# How best to miter and join Z-Frame Plantation Shutter frame



## isaacp (Oct 27, 2016)

I've built a few shutters using the Rockwell jig. I figured, how hard could it be, there's a jig right 

I've built 5, and have been doing outside mounts with simple frames. I wanted to prefinish (paint) all the shutters and frames before hanging, but I ended up face nailing through the frames for mounting. This leaves ugly touch up marks, or lots of taping and spraying the frames in place.

My wife has since decided she wants inside mount shutters, with a nice moulding around the outside. These are called Z-Frames, and are great for unsquare windows. This lets me mount the frame cleanly by screwing into the side of the window casing. I have medium texture drywall with 1/2" rounded corners, no sill.

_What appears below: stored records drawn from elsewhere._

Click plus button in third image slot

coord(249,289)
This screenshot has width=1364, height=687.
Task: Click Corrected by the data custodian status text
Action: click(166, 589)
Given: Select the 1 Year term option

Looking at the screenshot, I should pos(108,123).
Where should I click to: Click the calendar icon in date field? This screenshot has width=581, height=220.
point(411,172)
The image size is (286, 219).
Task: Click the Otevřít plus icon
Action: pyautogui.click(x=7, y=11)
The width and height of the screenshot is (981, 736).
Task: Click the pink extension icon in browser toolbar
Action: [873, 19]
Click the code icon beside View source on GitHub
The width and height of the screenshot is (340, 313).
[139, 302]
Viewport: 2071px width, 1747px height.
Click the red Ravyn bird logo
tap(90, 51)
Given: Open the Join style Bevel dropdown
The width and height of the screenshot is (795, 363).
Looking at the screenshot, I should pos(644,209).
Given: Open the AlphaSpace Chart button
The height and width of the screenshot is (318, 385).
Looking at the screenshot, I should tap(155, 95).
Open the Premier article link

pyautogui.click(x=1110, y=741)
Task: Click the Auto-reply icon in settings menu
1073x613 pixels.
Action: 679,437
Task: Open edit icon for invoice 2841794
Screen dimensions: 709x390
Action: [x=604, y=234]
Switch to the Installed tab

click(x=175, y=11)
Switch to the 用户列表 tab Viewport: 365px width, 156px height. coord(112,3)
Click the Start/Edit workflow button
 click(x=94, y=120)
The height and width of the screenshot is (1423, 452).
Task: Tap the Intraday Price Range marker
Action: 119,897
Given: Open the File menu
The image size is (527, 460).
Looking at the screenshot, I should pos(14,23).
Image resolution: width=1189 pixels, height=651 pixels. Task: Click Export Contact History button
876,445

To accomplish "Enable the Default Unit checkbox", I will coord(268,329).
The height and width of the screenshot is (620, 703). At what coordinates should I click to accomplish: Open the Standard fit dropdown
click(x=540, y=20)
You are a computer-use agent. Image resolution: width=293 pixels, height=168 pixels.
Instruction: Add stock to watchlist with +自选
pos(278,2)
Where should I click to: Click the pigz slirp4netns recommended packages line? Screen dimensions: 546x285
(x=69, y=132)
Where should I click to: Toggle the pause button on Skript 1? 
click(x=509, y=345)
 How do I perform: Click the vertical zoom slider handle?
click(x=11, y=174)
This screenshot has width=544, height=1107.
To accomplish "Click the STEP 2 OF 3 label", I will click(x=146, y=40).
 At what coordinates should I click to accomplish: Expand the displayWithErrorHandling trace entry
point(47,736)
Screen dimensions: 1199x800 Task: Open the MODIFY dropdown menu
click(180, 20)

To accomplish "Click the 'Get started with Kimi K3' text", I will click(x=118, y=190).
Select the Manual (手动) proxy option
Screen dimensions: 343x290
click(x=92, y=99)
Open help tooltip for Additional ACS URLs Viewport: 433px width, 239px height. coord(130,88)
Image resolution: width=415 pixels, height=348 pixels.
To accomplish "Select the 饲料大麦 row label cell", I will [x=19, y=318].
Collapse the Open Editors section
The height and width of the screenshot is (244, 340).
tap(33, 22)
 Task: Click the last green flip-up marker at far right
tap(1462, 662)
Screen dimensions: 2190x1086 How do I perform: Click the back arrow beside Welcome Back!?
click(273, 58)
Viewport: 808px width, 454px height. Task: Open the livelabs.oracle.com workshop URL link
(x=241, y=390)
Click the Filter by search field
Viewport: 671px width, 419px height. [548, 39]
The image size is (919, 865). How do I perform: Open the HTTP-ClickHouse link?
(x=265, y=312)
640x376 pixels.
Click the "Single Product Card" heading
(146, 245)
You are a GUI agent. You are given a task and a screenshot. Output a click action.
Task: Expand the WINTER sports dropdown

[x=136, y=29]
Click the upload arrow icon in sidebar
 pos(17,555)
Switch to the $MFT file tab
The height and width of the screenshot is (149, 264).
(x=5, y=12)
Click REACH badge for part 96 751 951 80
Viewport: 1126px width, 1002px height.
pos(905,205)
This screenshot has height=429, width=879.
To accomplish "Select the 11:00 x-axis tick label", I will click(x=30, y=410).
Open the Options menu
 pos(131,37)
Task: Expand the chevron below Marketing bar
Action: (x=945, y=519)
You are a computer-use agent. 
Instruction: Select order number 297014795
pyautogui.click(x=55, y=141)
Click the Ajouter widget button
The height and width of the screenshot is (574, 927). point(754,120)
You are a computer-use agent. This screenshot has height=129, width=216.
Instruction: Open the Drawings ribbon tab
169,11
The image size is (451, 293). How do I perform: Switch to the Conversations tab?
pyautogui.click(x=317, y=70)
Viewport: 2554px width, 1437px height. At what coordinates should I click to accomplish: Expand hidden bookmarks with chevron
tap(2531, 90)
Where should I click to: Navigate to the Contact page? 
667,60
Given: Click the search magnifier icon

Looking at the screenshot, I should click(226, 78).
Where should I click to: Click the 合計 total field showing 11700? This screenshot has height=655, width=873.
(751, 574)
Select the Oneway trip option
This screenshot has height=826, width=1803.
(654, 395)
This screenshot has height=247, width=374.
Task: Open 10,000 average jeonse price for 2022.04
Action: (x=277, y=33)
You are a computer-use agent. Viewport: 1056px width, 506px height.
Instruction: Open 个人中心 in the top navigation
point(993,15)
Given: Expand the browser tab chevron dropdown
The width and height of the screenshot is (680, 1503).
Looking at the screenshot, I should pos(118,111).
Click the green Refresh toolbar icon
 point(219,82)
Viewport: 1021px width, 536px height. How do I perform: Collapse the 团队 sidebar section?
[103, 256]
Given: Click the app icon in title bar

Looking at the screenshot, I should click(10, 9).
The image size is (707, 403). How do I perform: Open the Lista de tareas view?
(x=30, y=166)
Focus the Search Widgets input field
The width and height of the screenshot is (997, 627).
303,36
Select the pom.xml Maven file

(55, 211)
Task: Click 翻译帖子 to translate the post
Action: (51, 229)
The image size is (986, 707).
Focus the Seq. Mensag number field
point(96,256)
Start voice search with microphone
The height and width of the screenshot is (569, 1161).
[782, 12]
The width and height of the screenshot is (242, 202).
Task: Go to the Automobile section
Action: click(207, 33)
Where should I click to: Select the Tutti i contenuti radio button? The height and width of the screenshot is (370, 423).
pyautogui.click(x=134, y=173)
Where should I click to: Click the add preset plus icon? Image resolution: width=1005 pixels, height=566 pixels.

How would you join the corners of the ZFrame? Glue and nail through the ends? Staple the moulding on the back?


----------



## bilyo (May 20, 2015)

Your bottom photo sample, from the grain pattern, looks like the two sides are each cut from one piece of lumber and put together with a miter joint at the corner. If that is the case and you are installing the resulting frame with screws into possibly out-of-square windows, you might end up with some stress on the miter joint. I think you should reinforce the vertical leg of the miter joint with a biscuit or spline. Glue and screws would also work. I would also put a biscuit in the face frame moulding.

If I were making these "z-frames" from scratch, I would use 3 different components: something like a 3/4×3/4 for the toe, 1×3 for the vertical, and a pre-cut moulding extended across the top and glued to the vertical (in your drawing, extend the moulding bottom line horizontally across the vertical member and erase the thin vertical line). Now you can use a simple butt joint with biscuit, spline, or screws for the vertical member. Then attach the toe piece, again with simple butt joint at the corner or a miter. Once the vertical and toe are glued up, you can then apply the moulding face frame with mitered corners. Again, I would use a biscuit in the miter.

Hope that is clear and helpful.


----------